** Begin **

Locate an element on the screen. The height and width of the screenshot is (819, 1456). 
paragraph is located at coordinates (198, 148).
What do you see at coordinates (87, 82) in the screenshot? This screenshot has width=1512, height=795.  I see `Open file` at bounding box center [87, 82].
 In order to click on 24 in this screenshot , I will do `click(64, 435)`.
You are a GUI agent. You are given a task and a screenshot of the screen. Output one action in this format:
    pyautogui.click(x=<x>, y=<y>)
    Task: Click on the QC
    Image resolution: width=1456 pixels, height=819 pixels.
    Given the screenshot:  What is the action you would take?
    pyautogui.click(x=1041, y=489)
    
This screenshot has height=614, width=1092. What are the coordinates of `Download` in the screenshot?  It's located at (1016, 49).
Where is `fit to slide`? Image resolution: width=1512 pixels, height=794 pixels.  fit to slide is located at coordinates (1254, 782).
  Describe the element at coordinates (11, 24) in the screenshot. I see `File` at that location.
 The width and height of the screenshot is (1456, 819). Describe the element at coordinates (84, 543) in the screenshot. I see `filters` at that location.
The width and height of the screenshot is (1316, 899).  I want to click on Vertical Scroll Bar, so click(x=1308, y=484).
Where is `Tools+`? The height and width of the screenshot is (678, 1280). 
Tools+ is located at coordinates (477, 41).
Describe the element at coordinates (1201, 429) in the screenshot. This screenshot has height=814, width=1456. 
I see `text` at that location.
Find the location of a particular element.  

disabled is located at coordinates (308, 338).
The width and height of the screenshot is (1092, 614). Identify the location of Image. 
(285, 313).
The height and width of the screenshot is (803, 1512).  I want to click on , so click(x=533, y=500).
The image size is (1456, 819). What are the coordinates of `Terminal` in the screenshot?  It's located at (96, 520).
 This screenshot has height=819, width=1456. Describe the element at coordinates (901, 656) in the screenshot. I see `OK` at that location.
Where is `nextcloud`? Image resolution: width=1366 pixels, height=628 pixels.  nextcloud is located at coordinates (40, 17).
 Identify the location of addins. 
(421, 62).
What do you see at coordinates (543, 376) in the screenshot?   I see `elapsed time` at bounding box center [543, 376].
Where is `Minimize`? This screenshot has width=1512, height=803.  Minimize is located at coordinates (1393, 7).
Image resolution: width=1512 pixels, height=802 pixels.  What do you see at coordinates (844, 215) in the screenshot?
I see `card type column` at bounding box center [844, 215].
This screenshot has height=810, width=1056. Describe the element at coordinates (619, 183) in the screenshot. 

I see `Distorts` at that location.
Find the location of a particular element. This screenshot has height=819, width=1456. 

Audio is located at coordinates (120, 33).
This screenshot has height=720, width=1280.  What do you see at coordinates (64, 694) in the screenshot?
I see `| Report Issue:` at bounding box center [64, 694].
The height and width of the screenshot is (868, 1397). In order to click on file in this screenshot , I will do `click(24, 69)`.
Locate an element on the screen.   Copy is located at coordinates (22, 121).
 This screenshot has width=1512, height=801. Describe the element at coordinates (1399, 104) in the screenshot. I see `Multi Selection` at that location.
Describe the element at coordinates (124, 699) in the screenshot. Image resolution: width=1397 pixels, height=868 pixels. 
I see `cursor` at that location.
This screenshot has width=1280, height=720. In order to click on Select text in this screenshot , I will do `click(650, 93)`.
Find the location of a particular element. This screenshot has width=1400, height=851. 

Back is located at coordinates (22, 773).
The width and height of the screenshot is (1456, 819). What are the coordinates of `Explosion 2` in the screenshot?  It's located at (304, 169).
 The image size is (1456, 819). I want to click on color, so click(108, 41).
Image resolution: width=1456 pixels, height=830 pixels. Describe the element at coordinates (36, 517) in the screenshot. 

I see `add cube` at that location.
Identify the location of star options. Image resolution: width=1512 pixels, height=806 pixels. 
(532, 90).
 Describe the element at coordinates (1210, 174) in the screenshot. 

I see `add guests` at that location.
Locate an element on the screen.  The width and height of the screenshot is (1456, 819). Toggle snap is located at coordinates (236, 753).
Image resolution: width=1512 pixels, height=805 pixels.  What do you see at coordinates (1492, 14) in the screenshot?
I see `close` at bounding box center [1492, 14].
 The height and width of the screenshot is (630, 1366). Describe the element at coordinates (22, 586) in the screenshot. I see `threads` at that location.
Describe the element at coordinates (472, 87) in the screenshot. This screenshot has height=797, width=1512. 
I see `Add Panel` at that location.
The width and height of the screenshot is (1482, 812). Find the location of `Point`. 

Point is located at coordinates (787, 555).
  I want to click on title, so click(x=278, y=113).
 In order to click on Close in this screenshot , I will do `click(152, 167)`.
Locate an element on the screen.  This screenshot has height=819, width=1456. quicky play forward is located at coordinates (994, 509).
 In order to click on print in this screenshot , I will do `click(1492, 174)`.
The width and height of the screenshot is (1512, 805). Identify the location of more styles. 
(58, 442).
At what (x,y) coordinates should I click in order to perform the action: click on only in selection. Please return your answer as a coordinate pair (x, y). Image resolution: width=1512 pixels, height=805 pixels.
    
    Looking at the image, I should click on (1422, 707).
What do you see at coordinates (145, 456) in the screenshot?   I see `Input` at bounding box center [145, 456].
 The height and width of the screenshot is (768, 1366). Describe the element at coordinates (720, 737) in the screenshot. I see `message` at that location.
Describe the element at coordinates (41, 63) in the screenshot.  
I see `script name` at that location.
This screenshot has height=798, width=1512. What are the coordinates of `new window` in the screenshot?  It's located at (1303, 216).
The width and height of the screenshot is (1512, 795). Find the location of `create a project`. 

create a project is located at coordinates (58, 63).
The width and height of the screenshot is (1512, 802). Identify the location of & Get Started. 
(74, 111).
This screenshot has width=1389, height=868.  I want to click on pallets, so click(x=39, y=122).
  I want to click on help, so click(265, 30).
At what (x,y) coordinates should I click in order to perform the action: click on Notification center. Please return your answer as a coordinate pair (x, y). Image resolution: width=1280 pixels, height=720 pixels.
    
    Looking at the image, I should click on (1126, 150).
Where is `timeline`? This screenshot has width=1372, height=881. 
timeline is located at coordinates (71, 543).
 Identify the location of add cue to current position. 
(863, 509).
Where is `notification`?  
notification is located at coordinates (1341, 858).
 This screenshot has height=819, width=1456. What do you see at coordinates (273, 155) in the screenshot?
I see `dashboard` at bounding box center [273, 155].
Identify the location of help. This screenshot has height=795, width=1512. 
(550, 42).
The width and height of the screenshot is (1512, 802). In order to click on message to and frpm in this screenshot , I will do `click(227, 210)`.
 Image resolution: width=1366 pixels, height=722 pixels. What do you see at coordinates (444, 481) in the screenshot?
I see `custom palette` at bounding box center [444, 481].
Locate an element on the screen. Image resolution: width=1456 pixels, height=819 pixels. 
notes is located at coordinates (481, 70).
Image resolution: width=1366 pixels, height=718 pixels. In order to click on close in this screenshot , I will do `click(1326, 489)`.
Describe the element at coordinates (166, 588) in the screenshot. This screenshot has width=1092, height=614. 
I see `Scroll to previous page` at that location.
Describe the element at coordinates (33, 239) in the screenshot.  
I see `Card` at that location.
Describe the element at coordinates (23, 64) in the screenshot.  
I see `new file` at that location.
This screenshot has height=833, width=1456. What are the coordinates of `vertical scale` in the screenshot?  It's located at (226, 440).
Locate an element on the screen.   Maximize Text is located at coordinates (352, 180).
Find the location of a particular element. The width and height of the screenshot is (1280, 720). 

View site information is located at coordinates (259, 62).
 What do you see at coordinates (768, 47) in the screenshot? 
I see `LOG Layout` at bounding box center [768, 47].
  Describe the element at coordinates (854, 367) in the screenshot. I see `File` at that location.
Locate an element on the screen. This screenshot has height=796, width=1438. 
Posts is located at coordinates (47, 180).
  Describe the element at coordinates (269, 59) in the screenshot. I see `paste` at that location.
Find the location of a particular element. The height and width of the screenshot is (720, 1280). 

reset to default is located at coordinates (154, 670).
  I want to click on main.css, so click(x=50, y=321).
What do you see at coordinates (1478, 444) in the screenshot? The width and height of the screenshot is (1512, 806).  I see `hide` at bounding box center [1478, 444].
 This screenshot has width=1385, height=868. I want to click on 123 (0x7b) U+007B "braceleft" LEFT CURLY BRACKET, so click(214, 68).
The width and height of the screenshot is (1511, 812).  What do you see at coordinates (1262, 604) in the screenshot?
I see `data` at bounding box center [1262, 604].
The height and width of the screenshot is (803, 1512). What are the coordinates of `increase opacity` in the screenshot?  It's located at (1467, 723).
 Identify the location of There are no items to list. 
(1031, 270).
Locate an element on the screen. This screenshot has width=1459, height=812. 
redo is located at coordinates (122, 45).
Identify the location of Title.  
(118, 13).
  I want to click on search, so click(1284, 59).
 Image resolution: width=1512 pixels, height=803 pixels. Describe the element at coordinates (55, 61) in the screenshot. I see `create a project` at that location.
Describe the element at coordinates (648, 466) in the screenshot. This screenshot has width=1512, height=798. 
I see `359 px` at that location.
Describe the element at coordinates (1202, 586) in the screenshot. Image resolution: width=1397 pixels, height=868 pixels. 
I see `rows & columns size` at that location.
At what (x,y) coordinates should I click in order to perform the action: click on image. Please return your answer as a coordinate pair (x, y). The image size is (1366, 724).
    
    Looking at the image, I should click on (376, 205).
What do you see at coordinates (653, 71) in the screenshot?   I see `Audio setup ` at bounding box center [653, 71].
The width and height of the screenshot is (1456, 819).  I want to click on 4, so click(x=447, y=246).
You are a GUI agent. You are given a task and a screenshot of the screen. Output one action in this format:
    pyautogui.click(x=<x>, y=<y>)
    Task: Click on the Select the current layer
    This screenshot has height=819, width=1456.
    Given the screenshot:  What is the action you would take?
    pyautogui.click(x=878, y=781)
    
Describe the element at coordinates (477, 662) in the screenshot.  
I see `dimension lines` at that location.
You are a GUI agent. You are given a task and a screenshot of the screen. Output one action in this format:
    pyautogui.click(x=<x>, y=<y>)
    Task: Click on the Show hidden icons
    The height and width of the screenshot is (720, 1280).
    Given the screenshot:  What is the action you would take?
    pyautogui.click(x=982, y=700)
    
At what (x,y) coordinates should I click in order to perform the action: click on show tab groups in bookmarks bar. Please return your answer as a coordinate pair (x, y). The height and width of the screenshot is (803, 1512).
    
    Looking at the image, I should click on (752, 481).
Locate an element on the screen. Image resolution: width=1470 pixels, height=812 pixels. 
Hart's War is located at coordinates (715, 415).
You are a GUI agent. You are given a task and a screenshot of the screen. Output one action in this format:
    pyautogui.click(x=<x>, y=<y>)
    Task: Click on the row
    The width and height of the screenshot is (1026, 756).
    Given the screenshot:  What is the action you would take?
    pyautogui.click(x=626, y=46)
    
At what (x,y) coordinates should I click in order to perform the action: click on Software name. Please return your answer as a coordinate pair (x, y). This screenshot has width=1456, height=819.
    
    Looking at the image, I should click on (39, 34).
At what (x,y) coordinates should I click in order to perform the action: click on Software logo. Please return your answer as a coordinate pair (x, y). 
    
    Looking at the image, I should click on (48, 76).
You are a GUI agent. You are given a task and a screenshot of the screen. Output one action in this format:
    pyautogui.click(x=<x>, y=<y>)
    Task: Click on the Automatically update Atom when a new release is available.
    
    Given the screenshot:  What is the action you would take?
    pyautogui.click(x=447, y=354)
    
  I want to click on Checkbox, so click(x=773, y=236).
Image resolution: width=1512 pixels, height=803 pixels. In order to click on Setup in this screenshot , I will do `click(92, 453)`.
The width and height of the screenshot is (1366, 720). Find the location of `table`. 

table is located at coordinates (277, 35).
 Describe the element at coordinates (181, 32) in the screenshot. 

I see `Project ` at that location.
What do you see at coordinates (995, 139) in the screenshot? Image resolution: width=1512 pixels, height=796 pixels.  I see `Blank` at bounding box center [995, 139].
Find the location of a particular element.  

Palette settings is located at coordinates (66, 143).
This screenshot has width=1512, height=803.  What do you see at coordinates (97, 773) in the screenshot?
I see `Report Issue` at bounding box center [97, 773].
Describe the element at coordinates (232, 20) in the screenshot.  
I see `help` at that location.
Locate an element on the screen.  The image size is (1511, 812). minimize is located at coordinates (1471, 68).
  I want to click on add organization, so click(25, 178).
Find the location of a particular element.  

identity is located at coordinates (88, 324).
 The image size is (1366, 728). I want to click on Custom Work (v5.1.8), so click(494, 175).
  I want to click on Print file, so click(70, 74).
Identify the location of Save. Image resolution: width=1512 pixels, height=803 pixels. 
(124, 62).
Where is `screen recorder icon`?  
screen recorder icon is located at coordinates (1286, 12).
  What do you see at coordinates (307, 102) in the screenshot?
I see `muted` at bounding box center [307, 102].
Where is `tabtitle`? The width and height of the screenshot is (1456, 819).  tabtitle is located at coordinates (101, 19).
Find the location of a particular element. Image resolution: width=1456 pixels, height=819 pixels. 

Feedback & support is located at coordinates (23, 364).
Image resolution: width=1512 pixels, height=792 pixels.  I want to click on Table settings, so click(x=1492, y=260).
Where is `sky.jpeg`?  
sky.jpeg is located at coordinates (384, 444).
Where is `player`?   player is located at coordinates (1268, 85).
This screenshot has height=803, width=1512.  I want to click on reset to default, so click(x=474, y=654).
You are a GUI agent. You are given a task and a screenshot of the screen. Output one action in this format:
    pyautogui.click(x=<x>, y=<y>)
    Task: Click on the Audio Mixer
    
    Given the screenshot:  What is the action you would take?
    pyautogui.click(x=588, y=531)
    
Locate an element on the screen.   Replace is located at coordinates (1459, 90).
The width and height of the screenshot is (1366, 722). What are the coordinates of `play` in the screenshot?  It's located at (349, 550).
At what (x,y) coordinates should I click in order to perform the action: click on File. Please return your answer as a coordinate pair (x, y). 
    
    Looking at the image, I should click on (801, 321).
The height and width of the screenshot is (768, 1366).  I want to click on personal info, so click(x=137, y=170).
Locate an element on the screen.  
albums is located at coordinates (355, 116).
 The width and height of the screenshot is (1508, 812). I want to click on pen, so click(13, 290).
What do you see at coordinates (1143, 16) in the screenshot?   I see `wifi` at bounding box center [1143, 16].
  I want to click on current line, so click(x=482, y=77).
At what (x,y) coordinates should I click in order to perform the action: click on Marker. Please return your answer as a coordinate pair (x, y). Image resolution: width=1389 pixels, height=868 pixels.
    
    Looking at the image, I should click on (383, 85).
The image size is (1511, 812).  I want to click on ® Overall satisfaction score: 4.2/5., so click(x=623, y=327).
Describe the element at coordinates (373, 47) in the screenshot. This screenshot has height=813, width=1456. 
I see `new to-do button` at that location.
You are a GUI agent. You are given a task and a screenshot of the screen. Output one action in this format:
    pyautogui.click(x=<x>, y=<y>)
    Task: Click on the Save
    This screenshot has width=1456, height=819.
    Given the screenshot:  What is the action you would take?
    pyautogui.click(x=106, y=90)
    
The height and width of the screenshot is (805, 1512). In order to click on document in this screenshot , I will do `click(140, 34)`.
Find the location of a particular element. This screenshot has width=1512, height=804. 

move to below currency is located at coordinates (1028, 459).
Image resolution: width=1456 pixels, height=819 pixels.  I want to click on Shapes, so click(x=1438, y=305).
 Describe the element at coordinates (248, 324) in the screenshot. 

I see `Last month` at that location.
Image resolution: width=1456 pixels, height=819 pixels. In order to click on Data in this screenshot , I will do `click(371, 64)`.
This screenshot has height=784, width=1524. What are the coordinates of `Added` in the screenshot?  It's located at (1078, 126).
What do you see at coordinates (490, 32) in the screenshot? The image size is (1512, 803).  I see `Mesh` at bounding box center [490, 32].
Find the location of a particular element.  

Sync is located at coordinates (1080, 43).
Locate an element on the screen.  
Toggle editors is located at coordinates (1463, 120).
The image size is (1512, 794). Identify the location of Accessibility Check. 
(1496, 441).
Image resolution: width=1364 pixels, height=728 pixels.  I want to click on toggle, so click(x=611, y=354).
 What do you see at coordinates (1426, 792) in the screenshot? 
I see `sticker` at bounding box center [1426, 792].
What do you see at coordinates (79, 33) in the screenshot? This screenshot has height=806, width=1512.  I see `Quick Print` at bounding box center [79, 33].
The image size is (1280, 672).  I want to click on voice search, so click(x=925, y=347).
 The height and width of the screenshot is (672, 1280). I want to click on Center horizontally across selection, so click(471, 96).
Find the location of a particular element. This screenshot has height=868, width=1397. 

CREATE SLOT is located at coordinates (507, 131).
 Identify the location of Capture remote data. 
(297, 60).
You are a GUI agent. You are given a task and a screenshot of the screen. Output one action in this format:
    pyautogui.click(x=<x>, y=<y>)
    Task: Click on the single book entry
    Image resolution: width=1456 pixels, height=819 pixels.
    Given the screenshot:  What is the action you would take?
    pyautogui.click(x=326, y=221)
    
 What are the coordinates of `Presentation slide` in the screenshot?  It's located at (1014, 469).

** End **

Stated task: Copy out the records verbatim, beginning at the line that contains "coordinates (1471, 68)." and stopping after the line that contains "coordinates (101, 19).".

Problem solution:
Locate an element on the screen.  The image size is (1511, 812). minimize is located at coordinates (1471, 68).
  I want to click on add organization, so click(25, 178).
Find the location of a particular element.  

identity is located at coordinates (88, 324).
 The image size is (1366, 728). I want to click on Custom Work (v5.1.8), so click(494, 175).
  I want to click on Print file, so click(70, 74).
Identify the location of Save. Image resolution: width=1512 pixels, height=803 pixels. 
(124, 62).
Where is `screen recorder icon`?  
screen recorder icon is located at coordinates (1286, 12).
  What do you see at coordinates (307, 102) in the screenshot?
I see `muted` at bounding box center [307, 102].
Where is `tabtitle`? The width and height of the screenshot is (1456, 819).  tabtitle is located at coordinates (101, 19).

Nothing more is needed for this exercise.